PRONONCE A L'AUDIENCE PUBLIQUE DU 14 MAI 2013

R.G. n° 12/3317/A - 12/3318/A Rép. A.J. n°

EN CAUSE DE : Madame G. ;

PARTIE DEMANDERESSE, assistée de Me Mathilde FRANCOIS, avocat à 7000 Mons, avenue des Expositions, 6 ;

CONTRE : CENTRE PUBLIC D'ACTION SOCIALE D'ECAUSSINES, dont les bureaux sont établis à 7191 Ecaussines, place des Martyrs, 9 ;

PARTIE DEFENDERESSE, représentée par Me Michel HUBERT, avocat à 6230 VIESVILLE, place des Résistants, 3.

  1. PROCEDURE

    1.1. R.G. n° 12/3317/A

    Les principaux éléments de la procédure sont les suivants :

    - une requête et une pièce de Madame G. entrées au greffe le 23 octobre 2012 ;

    - le dossier d'information de l'auditorat du travail entré au greffe le 28 novembre 2012 ;

    - les convocations adressées aux parties, sur base de l'article 704, §2, du Code judiciaire, en prévision de l'audience du 12 février 2013, lors de laquelle Madame G. et le CPAS D'ECAUSSINNES (via son conseil) sont entendus;

    - les conclusions du CPAS D'ECAUSSINNES, déposées lors de l'audience du 12 février 2013 ;

    - les pièces et la note de dépens de Madame G., déposés lors de l'audience du 12 février 2013 ;

    - l'avis écrit de Monsieur Patrick LECUIVRE, Premier Substitut de l'Auditeur du travail, selon lequel, après avoir opéré une jonction des causes, il convient de déclarer le recours fondé, sous forme d'un octroi du revenu d'intégration sociale au taux isolé, déduction faite des allocations familiales, depuis le 6 août 2012 jusqu'au 30 septembre 2013.

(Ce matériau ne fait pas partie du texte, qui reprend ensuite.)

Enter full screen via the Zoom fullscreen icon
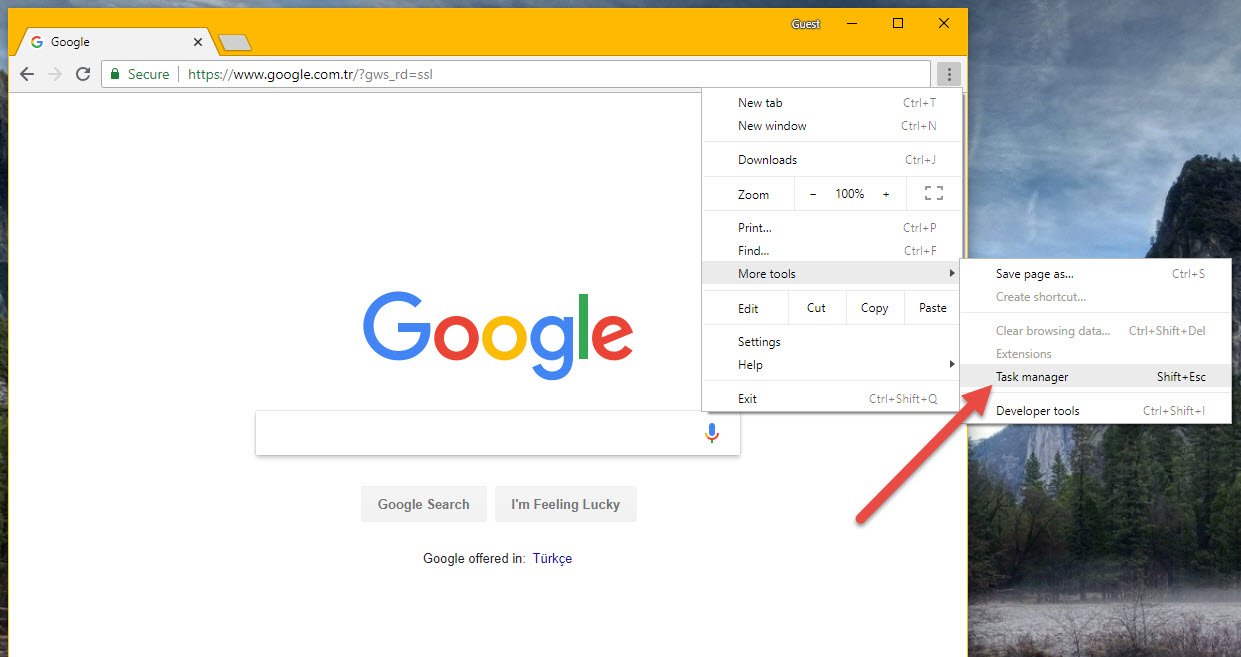The image size is (1241, 657). [933, 193]
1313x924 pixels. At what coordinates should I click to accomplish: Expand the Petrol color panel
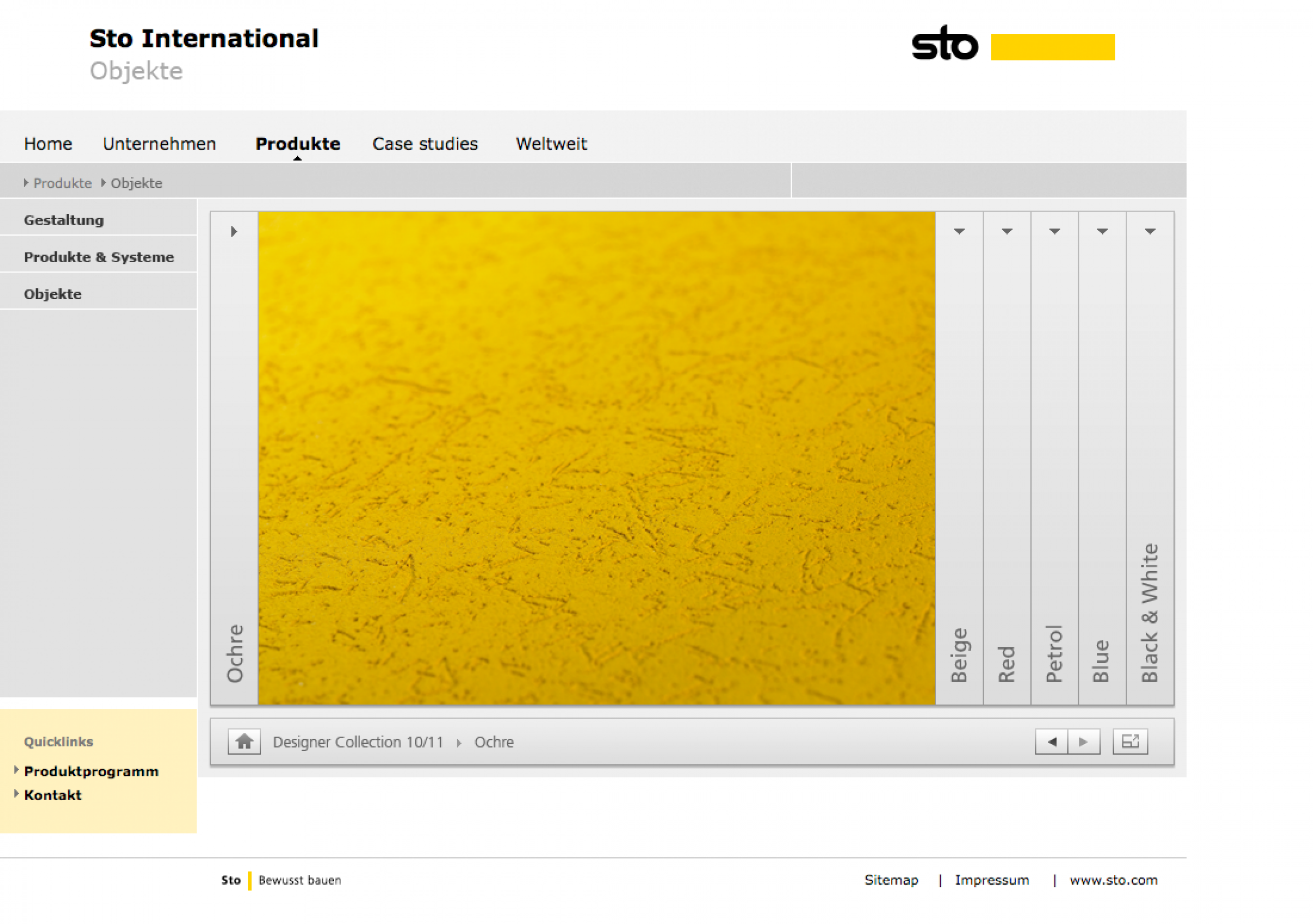pos(1054,232)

    La loi du 15 juin 1935 sur l'emploi des langues en matière judiciaire a été appliquée.

    1.2. R.G. n° 12/3318/A

    Les principaux éléments de la procédure sont les suivants :

    - une requête et des pièces de Madame G. entrées au greffe le 23 octobre 2012 ;

    - le dossier d'information de l'auditorat du travail entré au greffe le 28 novembre 2012 ;

    - les convocations adressées aux parties, sur base de l'article 704, §2, du Code judiciaire, en prévision de l'audience du 12 février 2013, lors de laquelle Madame G. et le CPAS D'ECAUSSINNES (via son conseil) sont entendus;

    - les pièces de Madame G., entrées au greffe le 4 février 2013 ;

    - l'avis écrit de Monsieur Patrick LECUIVRE, Premier Substitut de l'Auditeur du travail, selon lequel, après avoir opéré une jonction des causes, il convient de déclarer le recours fondé, sous forme d'un octroi du revenu d'intégration sociale au taux isolé, déduction faite des allocations familiales, depuis le 6 août 2012 jusqu'au 30 septembre 2013.

    La loi du 15 juin 1935 sur l'emploi des langues en matière judiciaire a été appliquée.

  2. OBJET DE LA DEMANDE ET POSITION DES PARTIES

    2.1. R.G. n° 12/3317/A

    Par requête entrée au greffe le 23 octobre 2012, Madame G. sollicite l'annulation de la décision du 25 septembre 2012, notifiée par courrier du 1er octobre 2012, par laquelle le CPAS D'ECAUSSINNES lui refuse l'octroi d'un revenu d'intégration.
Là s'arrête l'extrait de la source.